Начнем с конца[208]. 1980-е годы, даже еще до начала перестройки, воспринимались в СССР как «последнее» время, за которым все должно пойти иначе. Насколько иначе — не знал никто. В те годы, наряду с продолжающейся по инерции парадной трескотней об успехах «развитого социализма», в прессе начинали осторожно, но явственно критично обсуждаться отдельные конкретные вопросы дальнейшего развития того или иного института или явления — будь то массовый алкоголизм, современный танец или отечественное автомобилестроение. Заезжие московские лекторы в провинциальных домах политпросвещения еще до начала горбачевской перестройки доверительно сообщали об «отдельных недостатках» и неизбежных, но пока еще туманных преобразованиях. В разряд специализированных дискуссионных вопросов в те годы попали и клубные учреждения. Неблагополучие в них проявлялось прежде всего в упоминавшейся выше убыли традиционных жанров клубной самодеятельности — народных хоров, оркестров и народных танцевальных ансамблей, а также в снижении посещаемости клубов[209], которые к началу перестройки, по данным Министерства культуры СССР, заполнялись в среднем всего на треть[210]. В конце 1980-х годов, когда проявились первые намеки на желание предприятий сбросить с баланса социальные программы, включая содержание клубов, вопрос об их выживании приобрел драматичные обертоны.

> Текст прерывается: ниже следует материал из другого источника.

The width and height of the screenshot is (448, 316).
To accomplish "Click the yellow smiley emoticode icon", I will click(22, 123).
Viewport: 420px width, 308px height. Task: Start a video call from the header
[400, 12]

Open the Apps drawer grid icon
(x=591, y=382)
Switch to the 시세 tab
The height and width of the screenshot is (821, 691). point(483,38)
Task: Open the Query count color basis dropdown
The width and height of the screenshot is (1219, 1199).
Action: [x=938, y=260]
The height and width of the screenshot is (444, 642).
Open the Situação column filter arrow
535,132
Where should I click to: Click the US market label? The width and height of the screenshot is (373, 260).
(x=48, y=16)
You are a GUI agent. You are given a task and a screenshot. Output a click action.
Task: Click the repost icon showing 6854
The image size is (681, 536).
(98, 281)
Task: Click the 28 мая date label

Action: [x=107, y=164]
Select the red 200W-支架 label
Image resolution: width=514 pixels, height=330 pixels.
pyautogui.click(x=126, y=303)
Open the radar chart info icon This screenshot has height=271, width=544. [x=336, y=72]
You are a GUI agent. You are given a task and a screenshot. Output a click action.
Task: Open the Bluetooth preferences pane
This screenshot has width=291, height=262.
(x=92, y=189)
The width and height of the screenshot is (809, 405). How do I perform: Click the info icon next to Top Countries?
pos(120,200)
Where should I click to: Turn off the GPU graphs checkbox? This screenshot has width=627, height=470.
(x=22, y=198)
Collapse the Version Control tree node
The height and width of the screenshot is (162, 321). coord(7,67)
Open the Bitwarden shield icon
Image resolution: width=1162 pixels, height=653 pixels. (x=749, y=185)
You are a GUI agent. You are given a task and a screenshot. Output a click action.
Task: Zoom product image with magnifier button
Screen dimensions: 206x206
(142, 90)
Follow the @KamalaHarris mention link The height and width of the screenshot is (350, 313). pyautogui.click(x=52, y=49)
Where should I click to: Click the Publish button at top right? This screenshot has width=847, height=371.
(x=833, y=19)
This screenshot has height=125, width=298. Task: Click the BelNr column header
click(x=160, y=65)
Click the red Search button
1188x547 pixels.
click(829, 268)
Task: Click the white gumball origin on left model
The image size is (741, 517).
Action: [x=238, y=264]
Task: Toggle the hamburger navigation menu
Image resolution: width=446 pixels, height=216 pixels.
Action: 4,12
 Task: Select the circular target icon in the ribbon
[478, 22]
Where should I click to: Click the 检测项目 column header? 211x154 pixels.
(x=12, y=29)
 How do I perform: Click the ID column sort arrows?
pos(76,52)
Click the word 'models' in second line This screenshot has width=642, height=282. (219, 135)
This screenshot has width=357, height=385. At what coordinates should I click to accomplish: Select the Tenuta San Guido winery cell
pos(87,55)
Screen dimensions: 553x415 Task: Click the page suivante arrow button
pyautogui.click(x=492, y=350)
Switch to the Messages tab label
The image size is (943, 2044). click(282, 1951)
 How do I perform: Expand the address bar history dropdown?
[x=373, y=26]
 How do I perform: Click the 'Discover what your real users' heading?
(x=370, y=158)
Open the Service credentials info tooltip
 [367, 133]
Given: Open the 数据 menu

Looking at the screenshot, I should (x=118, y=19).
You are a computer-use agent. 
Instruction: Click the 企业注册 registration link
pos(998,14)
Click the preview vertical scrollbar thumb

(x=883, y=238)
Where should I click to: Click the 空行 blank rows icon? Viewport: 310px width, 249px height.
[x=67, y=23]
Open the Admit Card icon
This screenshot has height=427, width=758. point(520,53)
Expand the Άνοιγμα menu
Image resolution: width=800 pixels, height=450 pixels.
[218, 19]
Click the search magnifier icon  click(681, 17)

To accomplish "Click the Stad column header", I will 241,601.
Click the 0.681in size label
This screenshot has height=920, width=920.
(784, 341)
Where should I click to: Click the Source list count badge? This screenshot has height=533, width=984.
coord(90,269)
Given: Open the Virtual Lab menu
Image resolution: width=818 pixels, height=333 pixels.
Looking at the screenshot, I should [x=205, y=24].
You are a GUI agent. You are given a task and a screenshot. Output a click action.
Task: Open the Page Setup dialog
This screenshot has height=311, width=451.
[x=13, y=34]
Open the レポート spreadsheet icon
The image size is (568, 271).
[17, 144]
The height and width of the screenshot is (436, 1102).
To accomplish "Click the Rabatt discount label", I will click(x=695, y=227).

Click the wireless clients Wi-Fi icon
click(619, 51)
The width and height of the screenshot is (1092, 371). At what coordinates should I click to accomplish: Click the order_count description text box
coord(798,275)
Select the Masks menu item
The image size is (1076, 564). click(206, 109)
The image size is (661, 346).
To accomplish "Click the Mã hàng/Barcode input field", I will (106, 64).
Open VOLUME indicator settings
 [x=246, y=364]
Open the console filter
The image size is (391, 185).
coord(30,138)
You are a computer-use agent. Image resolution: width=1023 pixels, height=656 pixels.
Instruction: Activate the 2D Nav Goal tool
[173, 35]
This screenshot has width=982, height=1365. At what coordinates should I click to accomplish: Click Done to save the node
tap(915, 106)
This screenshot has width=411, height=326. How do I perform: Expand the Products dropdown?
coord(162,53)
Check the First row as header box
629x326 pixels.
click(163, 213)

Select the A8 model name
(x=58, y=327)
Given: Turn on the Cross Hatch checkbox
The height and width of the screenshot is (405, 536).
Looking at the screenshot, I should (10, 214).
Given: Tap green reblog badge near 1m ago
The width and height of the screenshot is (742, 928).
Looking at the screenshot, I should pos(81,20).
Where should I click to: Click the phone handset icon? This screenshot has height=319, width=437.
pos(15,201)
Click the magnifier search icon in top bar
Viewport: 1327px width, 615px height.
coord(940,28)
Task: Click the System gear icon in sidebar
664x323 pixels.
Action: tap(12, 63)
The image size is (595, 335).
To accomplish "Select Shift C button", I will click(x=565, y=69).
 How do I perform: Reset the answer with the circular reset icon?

В дискуссии были представлены две позиции. Одна из них, которая набирала обороты и артикулировалась все увереннее, принадлежала тем, кто считал клуб архаикой, нуждающейся в ликвидации. Одна из самых воинственных вариаций на тему безнадежно устаревшего клуба, якобы кишащего циниками-культработниками, принадлежит уже не раз упоминавшемуся профессору педагогики А. Каргину. Как и прочие звенья культпросвета, клуб подвергся его непримиримой критике:
Не мог не затронуть процесс «лжепреобразований» и Дома, Дворцы культуры, клубы, которые с помощью смены вывески становятся «центрами» культуры, досуга. Предлагают им стать и «народными домами».
Желание казаться современным и у них пока проявилось определенно в одном — безудержной распродаже самих учреждений культуры. Даже если их стены остаются в руках бывших владельцев, то внутри все отдано на откуп сторонних предприимчивых людей. Оказывается, можно зарабатывать деньги из ничего, перепродавая клубные помещения, предоставляя приют видеотекам, открывая в клубах офисы и гостиницы, впуская кооперативы и конторы.
Что тут делать? Биться и кричать, что это плохо? А кто может сказать, как делать хорошо, как во Дворцы, Дома, центры культуры вернуть… человека с нормальными запросами и их удовлетворить?
Ни вчера, ни сегодня этого клубные работники не знали, да и особенно знать не стремились. Сложившаяся ситуация их вполне устраивала. Получая гроши от государства, они делали (и не без успеха!) вид, что жутко радеют за культурный досуг народа.
Это породило клубного монстра, обслуживающего самого себя, и сотни тысяч работников, для которых основной принцип оказался вывернут наизнанку: чем меньше посетителей, тем им… лучше, спокойнее. В России числятся десятки тысяч клубов и при них клубных работников, о существовании которых, кроме как из отчетов районов, областей, и нельзя узнать. Попросту говоря, в природе их нет.